By the time the cast of The Monkees had worked together for two seasons of their NBC television series, Peter Tork, Davy Jones, Mike Nesmith, and Micky Dolenz had developed a close rapport with each other. They appeared to instinctively know how to both anticipate and navigate the way their castmate would react to a situation on and off-camera. However, there were times when the young men knew which of their fellow Monkees pals would “get” a particular idea, song, or even a joke. Mike Nesmith once revealed that he always knew which of his Monkees brothers would be the first to tell a great joke and had a “wonderful infectious laugh.”
‘The Monkees’ television show delivered straightforward, silly humor
The most successful comedies of the 1960s delivered short, silly humor. Along with Gilligan’s Island, Green Acres, and Hogan’s Heroes, The Monkees viewers didn’t expect much from their shows. They just wanted sophomoric and somewhat childish laughs that provided an escape from the tumultuous political climate of the decade.
Part of the appeal of The Monkees television show was its escapism aspect. The show delivered a beloved Marx Brothers-style humor.
However, the series’s fast-paced, dynamic visual style was indeed a nod to Richard Lester, director of The Beatles’ first two motion pictures, A Hard Day’s Night (1964) and Help! (1965). In his films, Lester delivered The Beatles to the public in scenarios filled with fast-paced images, improbable situations, and funny moments.
Mike Nesmith admitted this castmate with a ‘wonderful infectious laugh’ told great jokes
In an interview with Rolling Stone Magazine, Nesmith admitted that there was one castmate with whom he bonded while learning a new joke or two.

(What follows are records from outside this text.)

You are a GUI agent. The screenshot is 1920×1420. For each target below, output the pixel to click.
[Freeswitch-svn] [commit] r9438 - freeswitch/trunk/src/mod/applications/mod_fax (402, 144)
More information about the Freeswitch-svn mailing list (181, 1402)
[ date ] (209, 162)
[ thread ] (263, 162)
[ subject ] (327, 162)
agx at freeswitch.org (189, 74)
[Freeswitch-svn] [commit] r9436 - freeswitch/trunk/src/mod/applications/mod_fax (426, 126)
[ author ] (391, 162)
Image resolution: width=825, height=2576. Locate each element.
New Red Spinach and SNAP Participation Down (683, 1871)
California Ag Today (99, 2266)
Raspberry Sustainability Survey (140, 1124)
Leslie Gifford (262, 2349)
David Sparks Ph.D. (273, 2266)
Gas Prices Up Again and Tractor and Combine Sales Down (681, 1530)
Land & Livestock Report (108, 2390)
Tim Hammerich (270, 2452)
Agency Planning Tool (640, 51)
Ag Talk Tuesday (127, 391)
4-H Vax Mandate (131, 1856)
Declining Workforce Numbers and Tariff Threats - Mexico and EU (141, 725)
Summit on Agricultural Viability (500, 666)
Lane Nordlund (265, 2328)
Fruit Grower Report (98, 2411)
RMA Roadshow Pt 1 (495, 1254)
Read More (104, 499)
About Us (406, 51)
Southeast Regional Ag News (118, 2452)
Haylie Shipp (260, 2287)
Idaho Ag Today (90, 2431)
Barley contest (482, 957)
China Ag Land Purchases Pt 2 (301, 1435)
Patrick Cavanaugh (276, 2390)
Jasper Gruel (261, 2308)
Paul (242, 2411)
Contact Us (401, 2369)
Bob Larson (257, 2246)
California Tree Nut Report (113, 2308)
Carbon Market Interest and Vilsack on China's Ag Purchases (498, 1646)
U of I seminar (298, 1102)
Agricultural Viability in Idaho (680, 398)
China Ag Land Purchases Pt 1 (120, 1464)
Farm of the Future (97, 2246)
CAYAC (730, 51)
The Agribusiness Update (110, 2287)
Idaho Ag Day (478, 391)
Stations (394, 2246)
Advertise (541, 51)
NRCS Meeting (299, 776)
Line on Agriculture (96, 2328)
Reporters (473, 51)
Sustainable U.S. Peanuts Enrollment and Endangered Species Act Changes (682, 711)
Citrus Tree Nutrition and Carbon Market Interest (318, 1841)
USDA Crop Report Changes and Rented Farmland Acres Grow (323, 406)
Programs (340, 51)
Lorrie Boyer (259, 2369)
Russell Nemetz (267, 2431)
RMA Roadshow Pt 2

“Davy [Jones] told great jokes,” Nesmith admitted.
“Very nicely developed sense of the absurd — Pythonesque — actually, Beyond the Fringe — but you get my point,” he claimed.
“We would rush to each other anytime we heard a new joke and told it to each other and laugh like crazy,” Nesmith claimed of the years they spent together both on the set and as touring companions alongside Tork and Dolenz.
“David had a wonderful laugh, infectious. He would double up, crouching over his knees, and laugh till he ran out of breath. Whether he told the joke or not. We both did,” Nesmith recalled.
Mike Nesmith admitted Davy Jones also gave sage advice
As The Monkees television show charged on, Tork and Nesmith pushed for more input of the music heard on the television series. Subsequently, these songs were released on records under The Monkees banner.
Jones gave Nesmith some advice that had served him well throughout his career as a performer, particularly when instructed to do things in a way he perhaps disagreed.
“David continually admonished me to calm down and do what I was told,” said Nesmith to Rolling Stone.
“His advice to me was to approach the show like a job, do my best, and shut up, take the money and go home.”
Later, Jones would stand alongside Tork, Nesmith, and Dolenz in thier battle for creative control of their music.